Consider a large inventory file full of hosts, some of them only have private IP addresses, but some of them have public IPs as well. The goal is to identify which hosts have a public IP and print it in a debug message.

The process involves running a playbook with a custom filter plugin to examine every host. If a public IP exists on a host, the print a debug message to identify the host.

Filter Plugin

Unfortunately, there’s no built-in way to filter public IP addresses in Ansible, because determining whether an IP address is public or private requires comparing it with various IP ranges, and Ansible facts don’t provide this functionality directly.

However, it’s possible to create a custom Ansible filter plugin to perform this task. Ansible filter plugins manipulate data inside the playbook during the run.
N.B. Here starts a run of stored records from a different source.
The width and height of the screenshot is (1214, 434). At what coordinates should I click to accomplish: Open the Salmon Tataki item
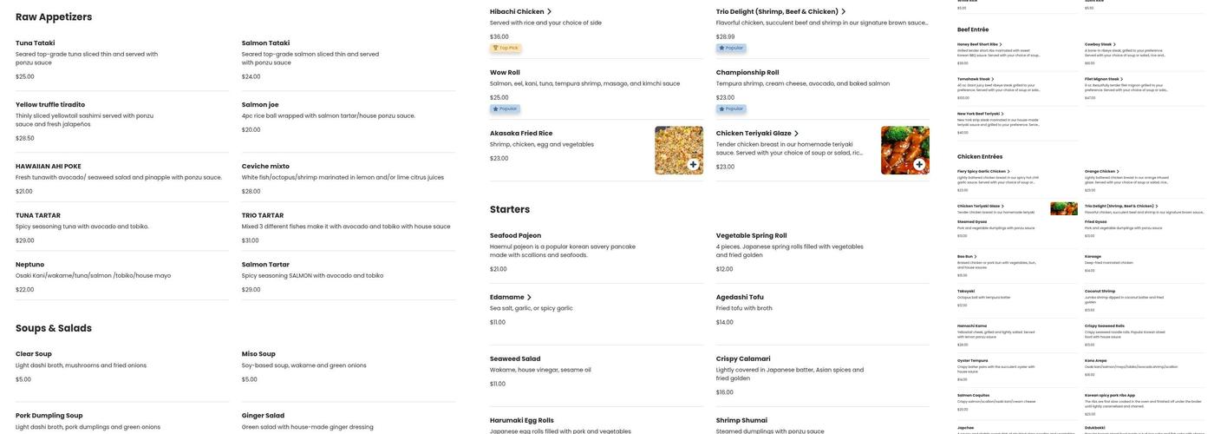tap(265, 43)
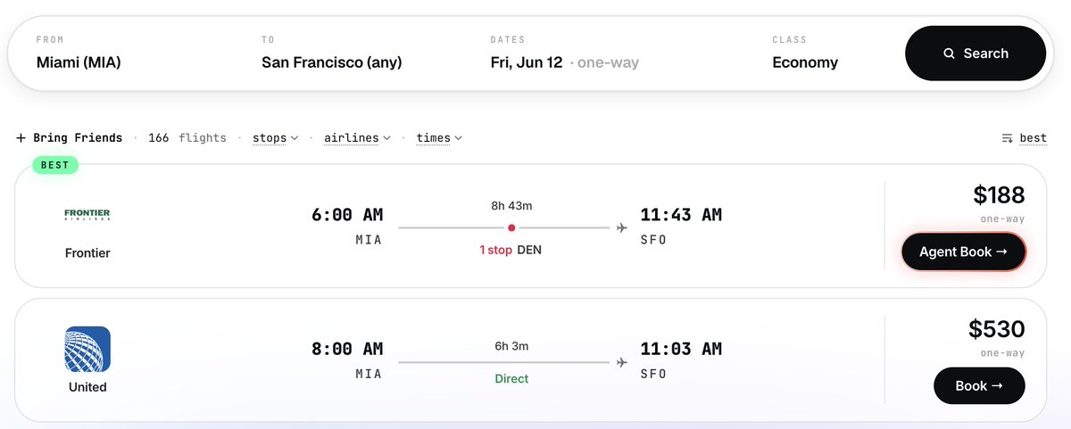The width and height of the screenshot is (1071, 429).
Task: Click Agent Book for the Frontier flight
Action: (963, 252)
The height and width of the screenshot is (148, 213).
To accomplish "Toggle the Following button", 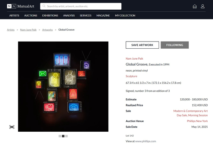I will [x=175, y=45].
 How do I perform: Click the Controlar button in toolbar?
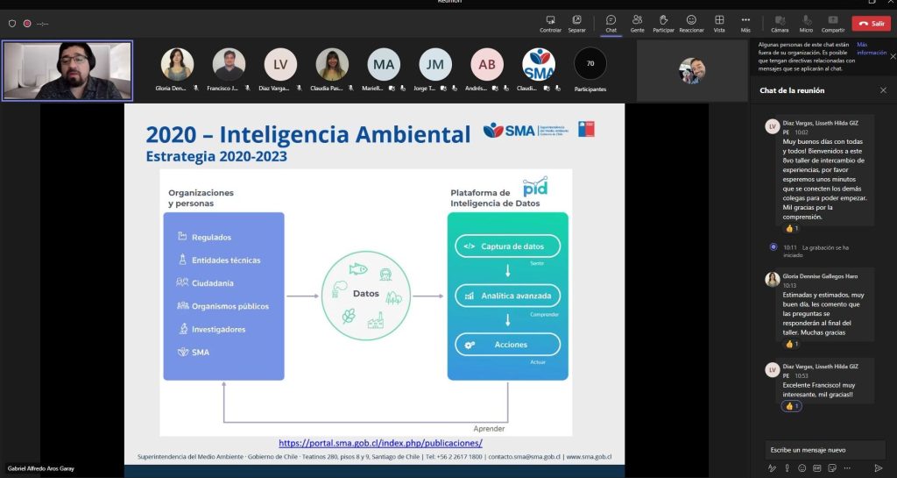(x=550, y=23)
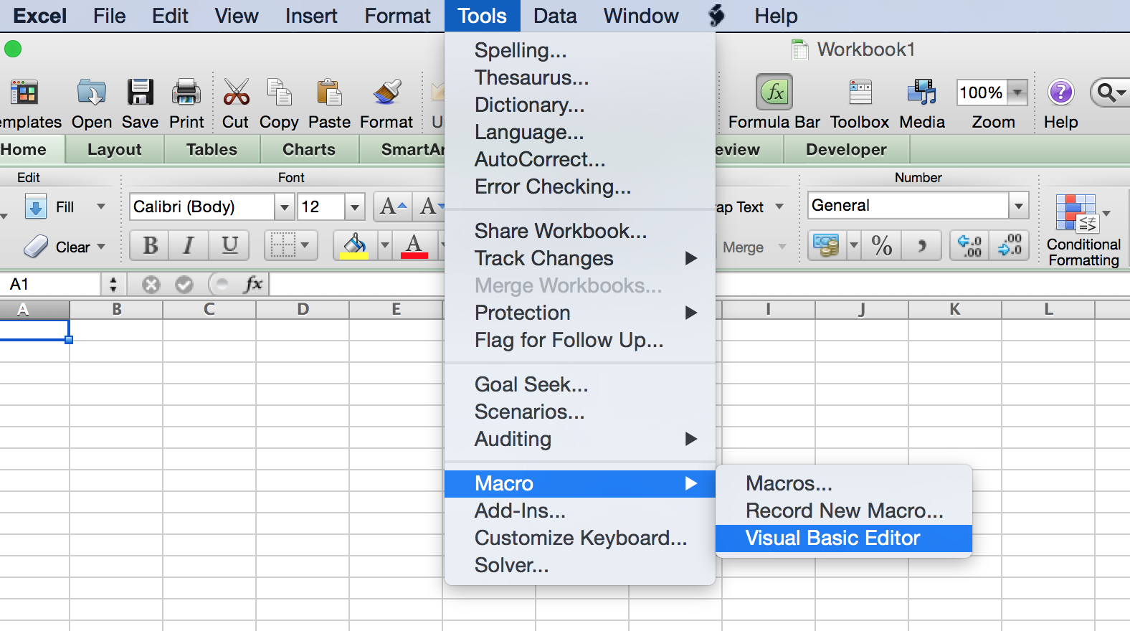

Here is the code for a plugin that filters out public IP addresses:

from ansible.errors import AnsibleFilterError
import ipaddress


def filter_public_ips(ip_list):
    public_ips = []
    for ip in ip_list:
        try:
            ip_obj = ipaddress.ip_address(ip)
            if ip_obj.is_global:
                public_ips.append(ip)
        except ValueError as e:
            raise AnsibleFilterError("Invalid IP address: {}: {}".format(ip, e))
    return public_ips


class FilterModule(object):
    def filters(self):
        return {"filter_public_ips": filter_public_ips}

For the plugin to work, it needs to be placed in directory named filter_plugins, for example:

├── ansible.cfg
├── filter_plugins
│   └── ip_filter.py
├── inventory.yaml
└── site.yaml

Ansible Playbook

To use the filter plugin, the playbook will first read the ansible_all_ipv4_addresses variable to obtain all IP addresses available on the host, and then apply the filter plugin on it:

---
- name: Get public IP
  hosts: all
  gather_facts: yes

  tasks:
    - name: Get public IP addresses.
      set_fact:
        public_ips: "{{ ansible_all_ipv4_addresses | filter_public_ips }}"
    
    - name: Display public IP addresses.
      debug:
        msg: "{{ public_ips }}"
      when: public_ips | length > 0

The playbook will print out all available public IP addresses during execution on the console output.